In small-town Australia, teens Jasper and Charlie form an unlikely friendship when one asks the other to help him cover up a murder until they can prove who is responsible.
CRAIG SILVEY wrote his first novel, Rhubarb, at the age of 19. It became a bestseller and was chosen as the "One Book" for the Perth International Writers Festival. Craig is the singer/songwriter for the band The Nancy Sikes! and lives in Fremantle, Australia.
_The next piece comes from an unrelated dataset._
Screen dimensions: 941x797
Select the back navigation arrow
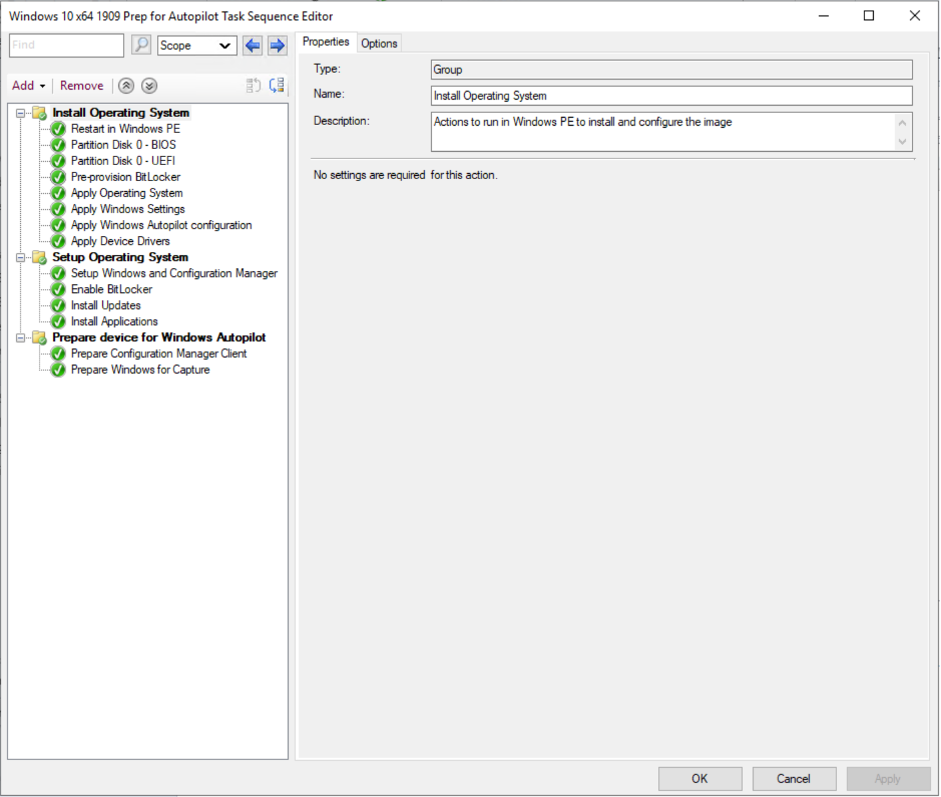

To 13-year-old Charlie Bucktin, Jasper Jones is nothing but an outcast, a stranger. Then, in the middle of the night, Jasper turns up at Charlie's bedroom window and leads him to the hanging body of a dead girl, the daughter of the shire president in their small Australian town. Unless Charlie helps him, Jasper will be blamed for the murder. What follows is equal parts mystery, coming-of-age story, and sophisticated literary novel. Right up to the hard, satisfying ending, the first-person, immediate, present-tense account offers an authentically adolescent perspective of the racist, patriotic turmoil of the 1970s as it affected small-town life. Silvey balances the predominant gravity with moments of lightness in the awkward fumbling of first love and the profane, hilarious banter that defines Charlie's relationship with his new best friend. Charlie is an avid reader, and in his worldview, shaped by Atticus Finch and Puddn'Head Wilson, and his account of events, young readers will experience how powerful stories help to clarify life. Copyright 2011 Booklist Reviews.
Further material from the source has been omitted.